-- DATA SUPPLIED follows --

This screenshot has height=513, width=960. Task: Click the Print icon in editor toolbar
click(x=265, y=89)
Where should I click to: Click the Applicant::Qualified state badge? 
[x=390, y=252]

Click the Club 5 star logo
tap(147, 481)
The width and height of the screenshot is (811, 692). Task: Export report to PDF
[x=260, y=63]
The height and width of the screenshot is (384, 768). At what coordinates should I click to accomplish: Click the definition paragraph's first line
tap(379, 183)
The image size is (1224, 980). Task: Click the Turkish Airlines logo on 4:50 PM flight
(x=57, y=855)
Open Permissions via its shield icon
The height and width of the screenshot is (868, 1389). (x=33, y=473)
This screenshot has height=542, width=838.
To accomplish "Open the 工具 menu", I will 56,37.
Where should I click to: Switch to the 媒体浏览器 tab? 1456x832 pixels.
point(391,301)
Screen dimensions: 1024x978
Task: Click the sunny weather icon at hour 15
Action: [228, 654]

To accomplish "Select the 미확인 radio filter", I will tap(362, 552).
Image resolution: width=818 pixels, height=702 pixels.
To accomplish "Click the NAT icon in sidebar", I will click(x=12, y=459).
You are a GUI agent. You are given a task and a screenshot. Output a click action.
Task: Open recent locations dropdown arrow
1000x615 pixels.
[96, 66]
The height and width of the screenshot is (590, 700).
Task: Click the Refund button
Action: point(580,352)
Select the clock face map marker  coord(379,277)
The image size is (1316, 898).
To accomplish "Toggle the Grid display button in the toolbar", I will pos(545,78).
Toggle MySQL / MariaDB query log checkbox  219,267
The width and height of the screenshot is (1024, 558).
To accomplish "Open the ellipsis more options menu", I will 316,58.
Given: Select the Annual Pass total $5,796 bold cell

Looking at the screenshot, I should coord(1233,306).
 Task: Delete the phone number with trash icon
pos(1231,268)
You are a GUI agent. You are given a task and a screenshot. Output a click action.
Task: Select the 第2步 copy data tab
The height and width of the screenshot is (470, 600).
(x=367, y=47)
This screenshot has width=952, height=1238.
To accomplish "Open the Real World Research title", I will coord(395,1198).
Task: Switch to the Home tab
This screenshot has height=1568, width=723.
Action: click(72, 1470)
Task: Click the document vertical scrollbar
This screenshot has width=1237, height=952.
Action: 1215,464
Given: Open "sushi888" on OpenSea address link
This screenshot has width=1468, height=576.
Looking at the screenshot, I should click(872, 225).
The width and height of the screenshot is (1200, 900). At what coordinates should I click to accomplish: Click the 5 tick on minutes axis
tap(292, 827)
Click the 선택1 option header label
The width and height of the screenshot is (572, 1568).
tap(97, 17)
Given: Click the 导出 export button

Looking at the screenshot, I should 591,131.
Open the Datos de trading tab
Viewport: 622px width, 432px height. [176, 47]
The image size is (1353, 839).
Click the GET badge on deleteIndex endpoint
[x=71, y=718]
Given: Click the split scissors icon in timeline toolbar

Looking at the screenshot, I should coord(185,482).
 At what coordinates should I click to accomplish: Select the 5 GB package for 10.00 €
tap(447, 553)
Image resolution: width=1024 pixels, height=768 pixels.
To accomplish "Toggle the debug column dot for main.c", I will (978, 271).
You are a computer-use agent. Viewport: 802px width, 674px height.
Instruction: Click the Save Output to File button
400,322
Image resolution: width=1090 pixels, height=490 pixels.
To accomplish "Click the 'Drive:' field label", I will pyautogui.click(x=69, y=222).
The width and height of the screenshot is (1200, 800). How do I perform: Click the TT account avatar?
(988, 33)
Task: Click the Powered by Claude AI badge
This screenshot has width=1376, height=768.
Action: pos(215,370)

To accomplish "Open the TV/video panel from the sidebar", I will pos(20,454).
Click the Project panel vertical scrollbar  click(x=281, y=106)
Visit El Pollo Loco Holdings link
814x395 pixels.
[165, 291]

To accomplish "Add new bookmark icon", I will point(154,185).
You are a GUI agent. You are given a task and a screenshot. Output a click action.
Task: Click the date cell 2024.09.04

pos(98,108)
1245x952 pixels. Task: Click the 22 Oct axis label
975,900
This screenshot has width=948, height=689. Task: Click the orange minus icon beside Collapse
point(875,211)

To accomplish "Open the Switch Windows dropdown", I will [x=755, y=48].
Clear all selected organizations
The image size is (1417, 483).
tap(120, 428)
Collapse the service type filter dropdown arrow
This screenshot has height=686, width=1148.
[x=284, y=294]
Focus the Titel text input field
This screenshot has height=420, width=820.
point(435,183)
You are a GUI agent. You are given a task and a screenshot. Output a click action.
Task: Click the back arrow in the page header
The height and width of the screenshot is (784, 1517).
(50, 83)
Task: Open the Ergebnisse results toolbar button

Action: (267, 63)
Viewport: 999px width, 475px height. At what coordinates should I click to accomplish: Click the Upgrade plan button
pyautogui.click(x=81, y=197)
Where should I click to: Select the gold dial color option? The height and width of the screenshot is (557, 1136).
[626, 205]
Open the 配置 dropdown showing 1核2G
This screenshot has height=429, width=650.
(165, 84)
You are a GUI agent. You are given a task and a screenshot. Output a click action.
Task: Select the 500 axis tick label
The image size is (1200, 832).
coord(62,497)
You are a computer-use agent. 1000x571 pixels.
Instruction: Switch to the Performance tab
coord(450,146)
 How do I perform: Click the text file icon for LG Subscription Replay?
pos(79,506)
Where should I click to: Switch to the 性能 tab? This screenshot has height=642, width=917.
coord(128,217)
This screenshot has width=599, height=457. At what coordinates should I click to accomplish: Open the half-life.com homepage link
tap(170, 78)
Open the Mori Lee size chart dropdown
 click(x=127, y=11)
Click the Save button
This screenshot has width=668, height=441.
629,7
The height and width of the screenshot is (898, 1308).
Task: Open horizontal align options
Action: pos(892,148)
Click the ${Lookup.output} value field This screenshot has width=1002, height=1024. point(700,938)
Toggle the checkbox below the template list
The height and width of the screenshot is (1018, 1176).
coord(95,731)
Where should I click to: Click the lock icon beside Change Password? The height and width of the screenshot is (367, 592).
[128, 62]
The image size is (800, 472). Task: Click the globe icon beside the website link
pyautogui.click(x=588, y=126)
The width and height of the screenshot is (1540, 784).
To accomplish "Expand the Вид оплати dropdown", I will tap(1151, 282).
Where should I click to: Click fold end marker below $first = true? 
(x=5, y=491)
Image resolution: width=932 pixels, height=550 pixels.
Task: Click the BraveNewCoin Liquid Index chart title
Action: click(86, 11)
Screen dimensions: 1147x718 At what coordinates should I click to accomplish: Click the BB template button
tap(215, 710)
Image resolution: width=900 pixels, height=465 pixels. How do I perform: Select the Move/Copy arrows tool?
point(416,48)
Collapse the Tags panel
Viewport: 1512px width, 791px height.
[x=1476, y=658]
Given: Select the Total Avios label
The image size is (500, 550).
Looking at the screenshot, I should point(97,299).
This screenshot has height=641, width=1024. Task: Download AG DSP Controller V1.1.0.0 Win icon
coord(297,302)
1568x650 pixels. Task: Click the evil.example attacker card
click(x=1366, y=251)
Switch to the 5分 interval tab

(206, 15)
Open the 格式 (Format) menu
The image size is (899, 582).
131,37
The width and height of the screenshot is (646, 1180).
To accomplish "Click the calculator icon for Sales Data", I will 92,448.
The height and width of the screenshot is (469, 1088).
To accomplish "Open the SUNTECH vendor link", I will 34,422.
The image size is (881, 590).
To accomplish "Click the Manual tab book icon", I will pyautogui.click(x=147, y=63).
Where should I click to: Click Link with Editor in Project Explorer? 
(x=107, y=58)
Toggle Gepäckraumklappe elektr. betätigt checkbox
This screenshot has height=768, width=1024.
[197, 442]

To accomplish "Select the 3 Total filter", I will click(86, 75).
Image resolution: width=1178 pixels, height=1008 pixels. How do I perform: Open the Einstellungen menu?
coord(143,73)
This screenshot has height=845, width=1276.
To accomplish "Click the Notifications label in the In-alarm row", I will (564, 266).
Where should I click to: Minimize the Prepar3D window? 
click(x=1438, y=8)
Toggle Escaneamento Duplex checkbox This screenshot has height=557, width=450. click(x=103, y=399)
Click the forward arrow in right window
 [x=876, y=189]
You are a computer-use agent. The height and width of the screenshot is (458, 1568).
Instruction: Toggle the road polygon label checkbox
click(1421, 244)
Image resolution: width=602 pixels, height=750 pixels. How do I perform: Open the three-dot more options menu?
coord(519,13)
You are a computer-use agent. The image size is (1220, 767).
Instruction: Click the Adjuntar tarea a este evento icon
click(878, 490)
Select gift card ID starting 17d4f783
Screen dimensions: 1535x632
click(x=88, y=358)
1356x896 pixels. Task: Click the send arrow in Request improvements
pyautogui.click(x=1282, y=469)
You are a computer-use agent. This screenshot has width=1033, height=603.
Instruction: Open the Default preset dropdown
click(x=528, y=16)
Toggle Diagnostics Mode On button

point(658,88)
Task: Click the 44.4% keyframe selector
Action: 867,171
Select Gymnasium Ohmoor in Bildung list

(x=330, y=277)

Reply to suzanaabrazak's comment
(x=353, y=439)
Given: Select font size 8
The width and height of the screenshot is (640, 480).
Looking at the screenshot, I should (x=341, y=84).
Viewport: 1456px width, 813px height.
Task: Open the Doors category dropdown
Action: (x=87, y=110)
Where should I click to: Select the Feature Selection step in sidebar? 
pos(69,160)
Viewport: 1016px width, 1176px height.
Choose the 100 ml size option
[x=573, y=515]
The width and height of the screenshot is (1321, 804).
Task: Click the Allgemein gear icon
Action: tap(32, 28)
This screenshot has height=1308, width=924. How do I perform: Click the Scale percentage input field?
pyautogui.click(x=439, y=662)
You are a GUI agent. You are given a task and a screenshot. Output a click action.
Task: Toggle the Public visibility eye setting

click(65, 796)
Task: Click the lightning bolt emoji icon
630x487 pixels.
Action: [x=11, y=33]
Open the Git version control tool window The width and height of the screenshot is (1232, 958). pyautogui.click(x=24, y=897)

-- DATA SUPPLIED concluded --

Identify the lines in the entries above that contain "scrollbar", then copy them out.

RESPONSE =>
Task: Click the document vertical scrollbar
Click the Project panel vertical scrollbar  click(x=281, y=106)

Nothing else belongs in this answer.